May 7, 1999, was the 60th day after the entry of the March 8, 1999, judgment divorcing Kim and Cowans—the date upon which the impediment to Kim's remarriage was removed. See § 30–2–10, Ala.Code 1975 (providing that “[w]hen a judgment has been entered granting a divorce in this state, the court shall order that neither party shall again marry, except to each other, until 60 days after the judgment is entered”).
“ ‘In Alabama, recognition of a common-law marriage requires proof of the following elements: (1) capacity; (2) present, mutual agreement to permanently enter the marriage relationship to the exclusion of all other relationships; and (3) public recognition of the relationship as a marriage and public assumption of marital duties and cohabitation. Whether the essential elements of a common-law marriage exist is a question of fact. Whether the parties had the intent, or the mutual assent, to enter the marriage relationship is also a question of fact.’ ”
Dyess v. Dyess, 94 So.3d 384, 387 (Ala.Civ.App.2012) (quoting Gray v. Bush, 835 So.2d 192, 194 (Ala.Civ.App.2001) (citations omitted)).
Kim did not have the capacity to marry Vernon on September 28, 1996, when she and Vernon had been parties to a ceremonial marriage, because Kim was still married to Cowans. See Steele v. Steele, 522 So.2d 269, 270 (Ala.1988). Kim alleged in her amended complaint, however, that the parties had lived together as a married couple after May 7, 1999, when the impediment to her remarriage was removed, and, therefore, that they had been married by the common law. Those allegations were not based on a new set of facts, but, rather, on a new legal theory based on the same set of operative facts as alleged in the original complaint.
“ ‘It is the well-settled rule that if parties in good faith marry when in fact a legal impediment exists to their marriage, and they continue to cohabit as man and wife after the removal of the impediment of their lawful union, the law presumes a common-law marriage.’ [Hill v. Lindsey, 223 Ala. 550, 552, 137 So. 395, 397 (1931).] To like effect is Prince v. Edwards, 175 Ala. 532, [537–38,] 57 So. 714, 715 [ (1912) ].
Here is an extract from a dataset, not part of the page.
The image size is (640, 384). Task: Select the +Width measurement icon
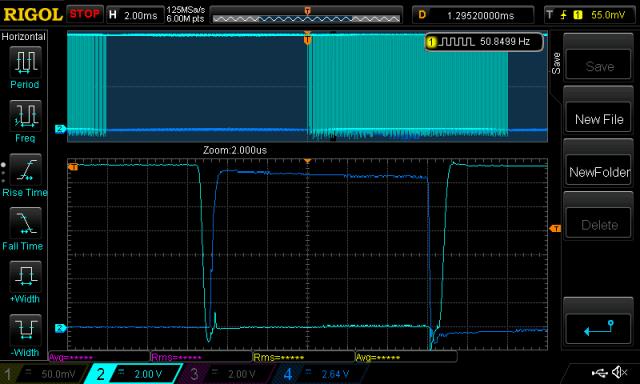pos(25,277)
“It is established in this jurisdiction that, ‘Where parties who are incompetent to marry enter an illicit relation, with a manifest desire and intention to live in a matrimonial union, rather than in a state of concubinage, and the obstacle to their marriage is subsequently removed, their continued cohabitation raises a presumption of an actual marriage immediately after the removal of the obstacle, and warrants a finding to that effect.’ Prince v. Edwards, supra.”
Smith v. Smith, 247 Ala. 213, 217, 23 So.2d 605, 608–09 (1945). See also Krug v. Krug, 292 Ala. 498, 296 So.2d 715 (1974) ; and Walker v. Walker, 218 Ala. 16, 117 So. 472 (1928). See generally Hon. John B. Crawley, Is the Honeymoon Over for Common–Law Marriage: A Consideration of the Continued Vitality of the Common–Law Marriage Doctrine, 29 Cumb. L.Rev. 399, 406 & n. 42 (1998–99).
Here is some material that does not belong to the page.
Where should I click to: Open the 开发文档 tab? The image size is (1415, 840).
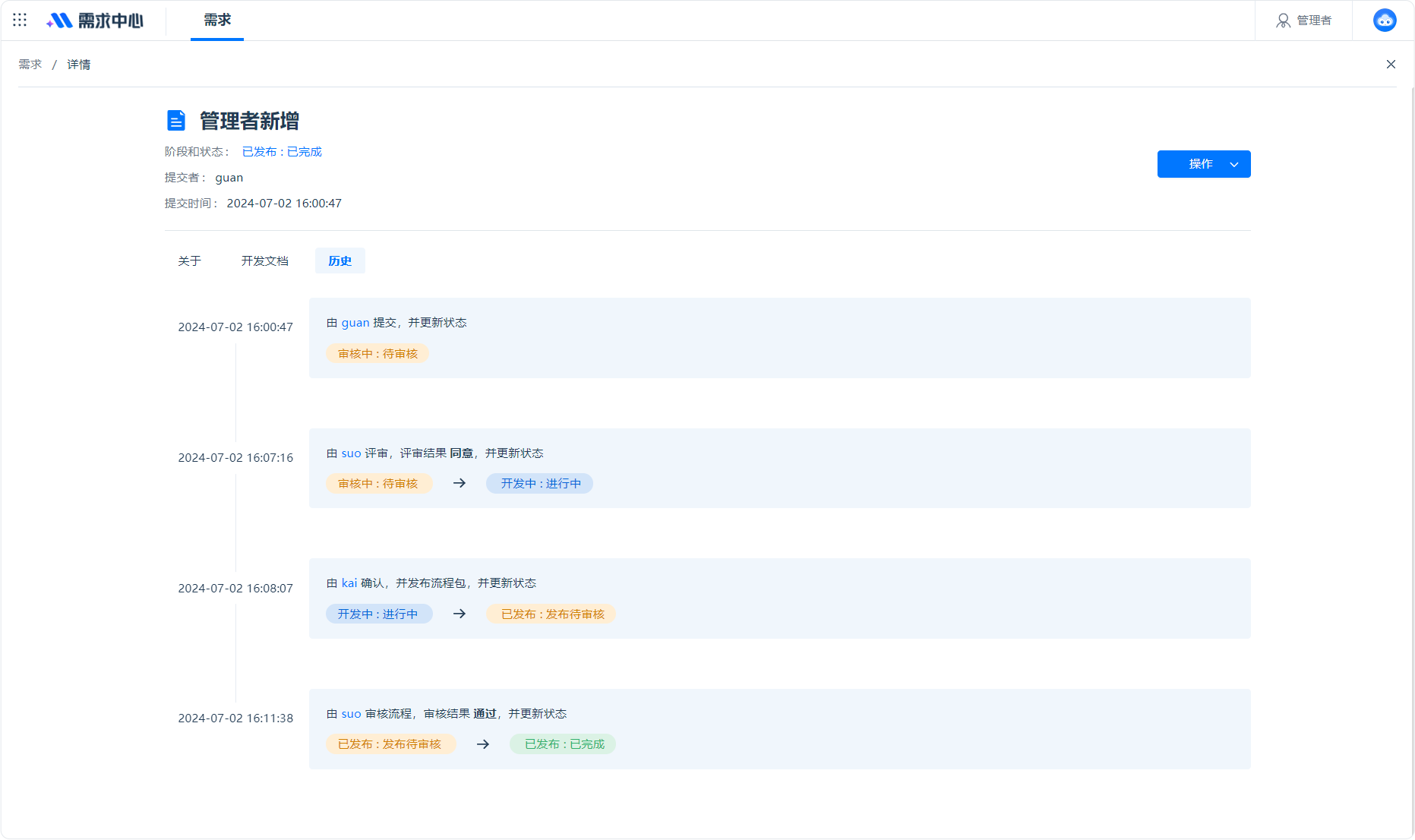264,261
Kim correctly argued to the trial court that its judgment was “contrary to the evidence and law” and that Vernon should have been “requir[ed] ... to prove his allegation that a legal marital relationship never existed.” That is so because the continued cohabitation of Kim and Vernon after May 7, 1999, “raise [d] a presumption of [their] actual marriage,” Smith v. Smith, supra, and Vernon, the party challenging the validity of the marriage, had the burden to prove its invalidity.
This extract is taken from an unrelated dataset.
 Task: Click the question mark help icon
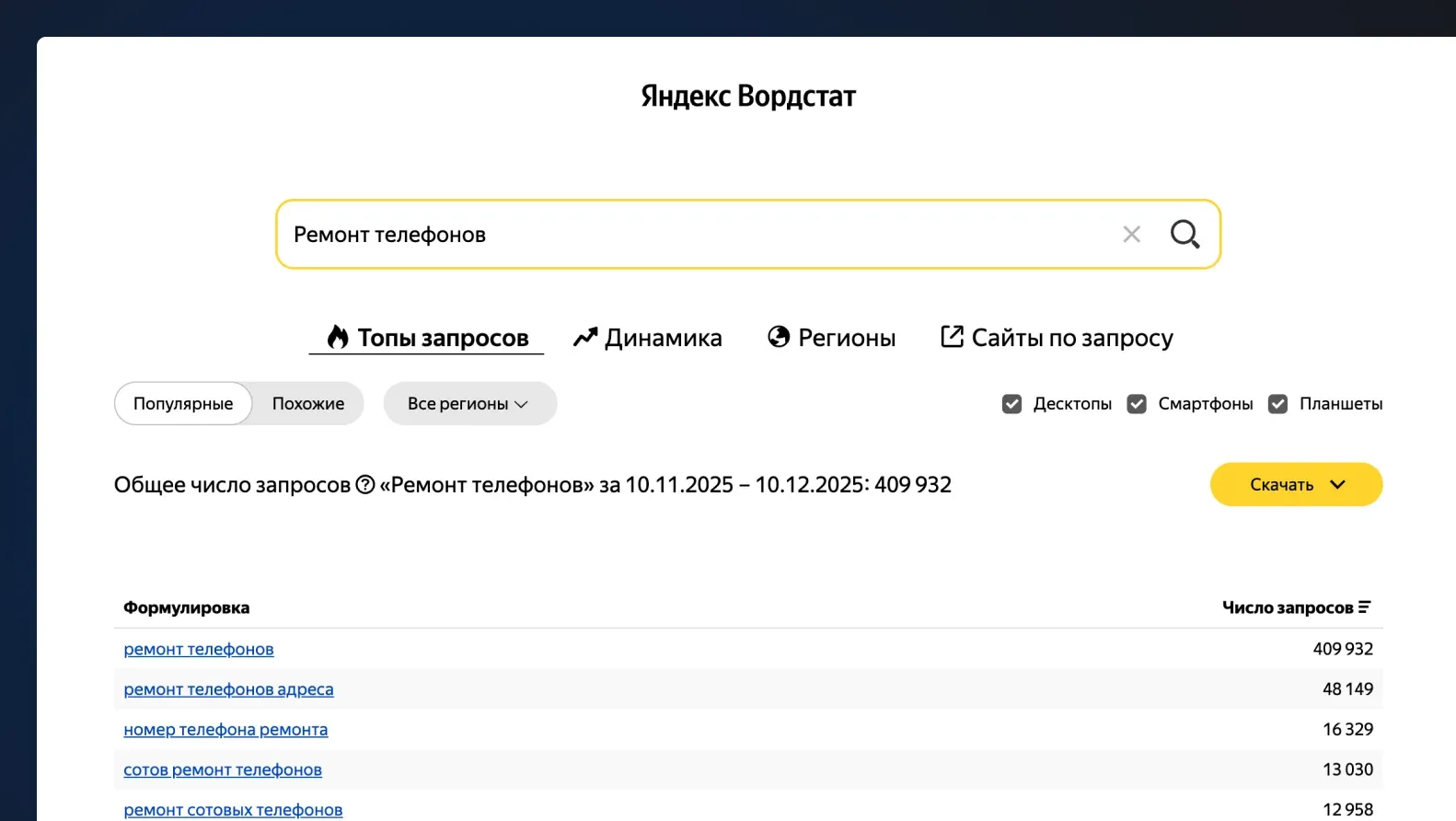coord(365,484)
Based on the foregoing facts and authorities, we conclude that the trial court erred in implicitly denying the amendment to Kim's complaint, in issuing a declaratory ruling for Vernon, and in dismissing Kim's complaint. The judgment of the Jefferson Circuit Court is, therefore, reversed, and the cause is remanded for proceedings consistent with the principles set out herein.
REVERSED AND REMANDED.
THOMPSON, P.J., and THOMAS, MOORE, and DONALDSON, JJ., concur.